Intelligence for Scientific Processes

  • Nothing much yet. Check back later.
  • A lot of papers study graph-based deep learning methods. To the extent that a lot of scientific knowledge is graph-structured – molecules, for example, or causal models – graph-based methods represent meta-infrastructure for intelligent scientific processes. Deep Graph Library is being released today.
  • A Probabilistic U-Net for Segmentation of Ambiguous Images. Interesting paper from the DeepMind science and health-focused teams. Addresses the issue that humans (like doctors) may label image areas (i.e. tumors) differently. Develops a deep probabilistic model to represent this variation.
  • Attended the Molecules and Materials workshop. Most went over my head. General themes included: (a) encoding useful physiomechanical properties / invariances in deep learning; (b) using RL in drug discovery because we have relatively good models that evaluate properties of proposed candidates; using graph neural networks.
  • Question: is scientific automation better achieved through developing general level inductive biases for scientific questions (i.e. relational ML) or through targeting each vertical (drug design, physics, diagnosis) separately?

ML and Economics

  • I had a fascinating chat with Uber AI labs. One of their goals is to accurately model and calibrate systems of agents – in theory, an RL challenge, and in practice, a cars/drivers/marketplace challenge – so they can experiment with incentives (rewards in the RL sense). To do this at a larger scale for many world problems would offer a simulation lab for mechanism design with suitably intelligent agents.
  • JP Morgan is building ROAR, a market for buying and selling predictions. Think Numerai for any problem. Buyers specify the prediction task, performance measurement method, and reward. These can be updated dynamically. Sellers’ predictions are rewarded proportional to how useful they are to the buyer. The equilibrium of sufficiently well-specified tasks should push the cost of prediction towards zero. The second- and third-order effects are (a) an incentive to modular model-building value: you might have models that 1. provide better data 2. select features 3. perform feature engineering 4. model, 5. ensemble models; (b) autonomous meta-learning systems that can be deployed generally and develop solutions to different tasks without human specification.

Other Notes

  • The conference has been overshadowed by the Canadian government doing a miserable job approving visas for people from underrepresented geographies.

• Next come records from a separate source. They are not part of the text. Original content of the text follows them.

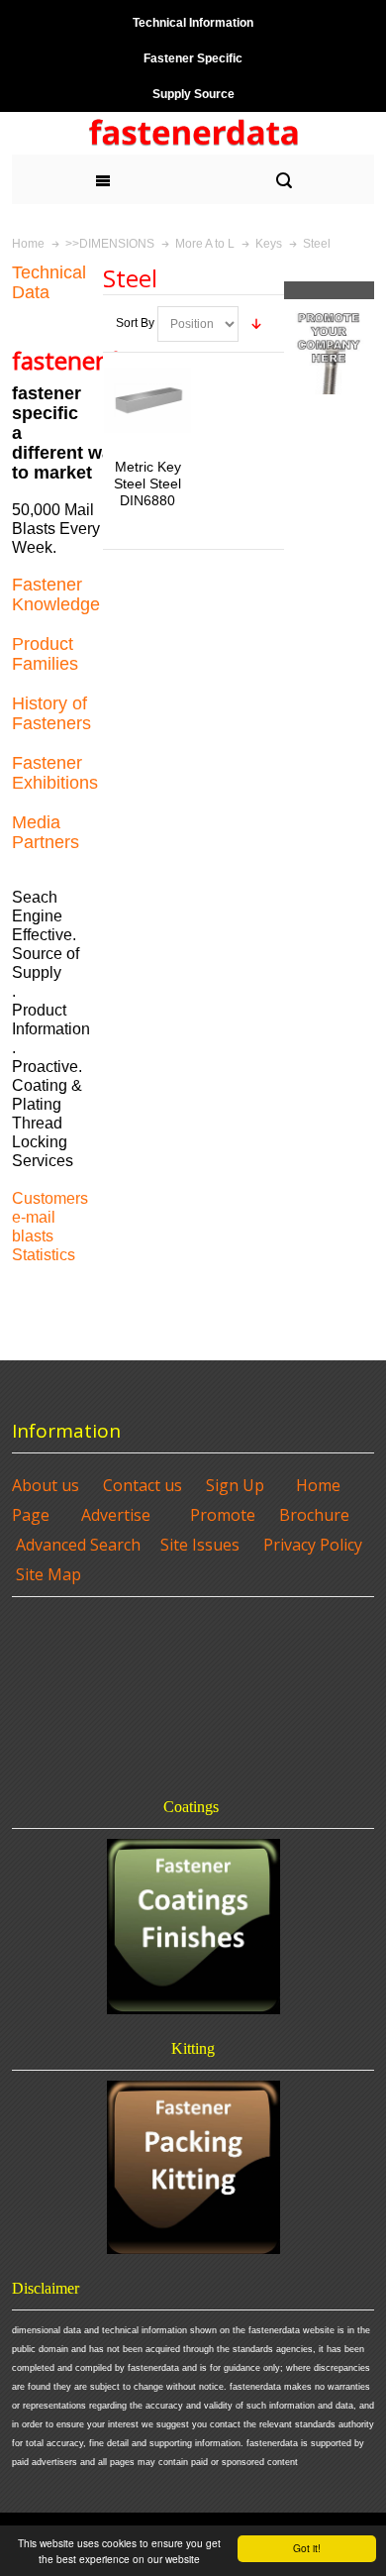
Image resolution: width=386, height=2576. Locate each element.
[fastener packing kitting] (193, 2167)
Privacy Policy (312, 1545)
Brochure (314, 1515)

This disproportionately impacts the Black in AI crowd. Timnit Gebru and others have been pulling Herculean efforts to rectify this.
  • I’m seeing nametags with lime green preferred pronoun stickers. Awesome.
  • A lot of companies have an insane amount of money to do consulting with no scalable product. Is this a bubble or will they all find products? They all say they do fundamental research. I guesstimate a very small amount of fundamental research makes it into deployment, or even marginally informs products.
  • Companies that are claiming they “do AI social good” are transparently using it as (a) a recruitment tool (b) a tool to ingratiate themselves to government customers (c) vying to help inform the legal frameworks that would likely benefit them.